» Excerpt

Home Amazon’s ‘Betas’: The Show That Could Be A ‘Cheers’ For Silicon Valley

Amazon’s ‘Betas’: The Show That Could Be A ‘Cheers’ For Silicon Valley

Over time, great cities tend to inspire their own iconic comedies: New York’s Seinfeld. Boston’s Cheers. It’s Always Sunny in Philadelphia. Now Betas is the show that could put Silicon Valley on the comedy map – but only if you help.

Betas is one of the eight comedy pilots that Amazon has been featuring on its Instant Video page. If enough voters back Betas – or any of the other comedies – then Amazon will greenlight its development into a full-fledged original series, taking on shows like House of Cards and Lilyhammer on Netflix.

Betas = Heart, Surrealism And Desperation

To its credit, Betas integrates much of what made 1980s comedies great – heart, a touch of implausibility that borders on surrealism – and swirls it all together with the desperation and ambition of the Silicon Valley feeding frenzy. For many entrepreneurs, the right handshake seems to be all that separates them from poverty or untold riches, a cruelty that can instantly reduce months of work to ashes. Chasing that dream is frustrating. And funny.

Betas reminds us that Silicon Valley has become high school writ large: geeks may be the new jocks, but the popular kids still have all the money and dweebs are still dweebs. And owning all the toys is still the high score.

» Stated exercise
Using the article on Betas, state whether each statement agrees with it, answering yes or no and quoting the deciding words. (a) Amazon has featured Betas as one of eight comedy pilots. (b) Amazon will turn Betas into a full series whatever the voting result. (c) In Silicon Valley the popular kids no longer have all the money.

» Material provided
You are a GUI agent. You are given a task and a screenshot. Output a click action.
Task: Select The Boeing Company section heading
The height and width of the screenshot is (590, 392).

» Correct output
(a) Yes: "Betas is one of the eight comedy pilots that Amazon has been featuring on its Instant Video page."
(b) No: "If enough voters back Betas – or any of the other comedies – then Amazon will greenlight its development into a full-fledged original series"
(c) No: "geeks may be the new jocks, but the popular kids still have all the money"